Zhang et al. [20] learned the high-level features present in the defects by using VGG-16 as a base network, and the authors evaluated SVM in combination with LBP and HOG features, respectively, demonstrating the superior performance of deep feature learning; Xie et al. [21] introduced a multilevel residual mixed-attention module for feature learning in the YOLOv4 network to improve the shallow network’s capacity for feature representation and focus more attention toward object features while reducing the interference of irrelevant features; Adibhatla et al. [22] used a miniature YOLOv2 network improved by YOLOv1 in order to achieve faster PCB defect detection and obtained good detection accuracy on 11,000 images of 11 types of defects; Ding et al. [23] learned a similarity measure between image pairs by designing a Siamese network fusing multi-scale deep features. During the training phase, the authors applied a contrast loss function to optimize the feature extraction network by utilizing the distance between pairs of picture vectors. The described multi-scale model offers a good solution for the defect detection problem and outperforms the single-scale feature structure. Single-stage detection approaches such as YOLO do not require additional candidate region generation [24], which simplifies the complexity of the target detection procedure and converts the issue into a straightforward regression problem when compared to two-stage candidate region-based detection approaches, simplifies the process of target detection, accelerates the speed of defective target detection, and is more suitable for industrial scenarios, so this paper selects YOLOv5 [25] as a baseline model for single-stage detection algorithms.

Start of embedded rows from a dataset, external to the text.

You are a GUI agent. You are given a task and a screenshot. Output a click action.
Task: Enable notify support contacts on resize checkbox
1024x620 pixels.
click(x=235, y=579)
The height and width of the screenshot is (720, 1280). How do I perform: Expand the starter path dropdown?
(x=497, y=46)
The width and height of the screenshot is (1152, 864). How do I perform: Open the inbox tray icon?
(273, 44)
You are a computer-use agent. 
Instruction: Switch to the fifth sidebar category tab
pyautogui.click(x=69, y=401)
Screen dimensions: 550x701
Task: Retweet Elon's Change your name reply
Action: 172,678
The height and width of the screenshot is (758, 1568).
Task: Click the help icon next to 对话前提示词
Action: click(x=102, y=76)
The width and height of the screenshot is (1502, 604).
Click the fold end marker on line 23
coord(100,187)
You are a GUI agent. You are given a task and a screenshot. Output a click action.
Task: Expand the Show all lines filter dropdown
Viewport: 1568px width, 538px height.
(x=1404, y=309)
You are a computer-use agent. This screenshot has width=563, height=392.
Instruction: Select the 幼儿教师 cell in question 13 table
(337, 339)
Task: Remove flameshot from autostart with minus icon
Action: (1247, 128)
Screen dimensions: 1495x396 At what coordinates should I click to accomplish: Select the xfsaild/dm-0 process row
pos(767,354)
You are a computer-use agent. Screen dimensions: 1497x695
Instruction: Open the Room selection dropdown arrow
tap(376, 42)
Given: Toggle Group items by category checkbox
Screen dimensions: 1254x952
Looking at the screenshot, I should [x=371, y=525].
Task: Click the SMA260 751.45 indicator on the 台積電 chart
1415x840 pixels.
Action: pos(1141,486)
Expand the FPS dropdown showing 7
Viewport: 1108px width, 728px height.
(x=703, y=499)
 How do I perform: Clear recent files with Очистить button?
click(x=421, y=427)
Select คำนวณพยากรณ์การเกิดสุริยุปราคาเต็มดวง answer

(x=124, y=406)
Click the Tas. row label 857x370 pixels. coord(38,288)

As the production of PCB currently tends to be thin and light and densification, the density of its wiring and welding is increasing day by day [26]. While the defects on the surface of the PCB have a small target area and the background is complex in industrial scenarios, the defects and the background are easily confused and it is not easy to differentiate between them, with a high rate of misdetection and omission and a poor effect of detection. For the purpose of meeting the demand for accuracy in PCB surface defect detection in industrial situations, this paper proposes a PCB surface defect detection algorithm based on DSASPP-YOLOv5, with the following two main contributions:

Utilize the K-means++ clustering algorithm to re-cluster the initial anchor box parameters and adopt 1-IoU as the distance metric to enhance the model’s capacity to detect defective targets in smaller areas;
In this paper, we design and propose the Depthwise Separable Atrous Spatial Pyramid Pooling (DSASPP) module, which constructs atrous convolution branches with different dilated rates and global average pooling branches to improve the correlation between local and global information. We also introduce depthwise separable convolution using the Gaussian error linear Unit (GELU) as activation function in atrous convolution blocks to balance precision and number of parameters.

2. Methods

2.1. DSASPP-YOLOv5 Network

This study makes improvements based on the YOLOv5 network model, and Figure 1 displays the improved model’s structure. The original YOLOv5 model itself has excellent detection capability, but the detection accuracy of the model still requires improvement for PCB defective targets that are small in size and easy to confuse with the background. This study uses the K-means++ approach to re-cluster the nine initial anchor values of YOLOv5 in order to precisely locate and identify the target information in the effective region. The re-clustered anchors are more in line with the feature distribution characteristics of the PCB surface defect dataset, so the model is more effective in capturing and extracting the target region information; In order to strengthen the backbone network part’s feature extraction ability for defective targets, improve the network’s anti-interference capability for unimportant background information, and enhance the network’s detection accuracy, this paper designs the DSASPP module and introduces it into the YOLOv5 backbone network in order to make full fusion of multiscale contextual information to get better detection effects and to make misdetection and omission of detection effectively controlled.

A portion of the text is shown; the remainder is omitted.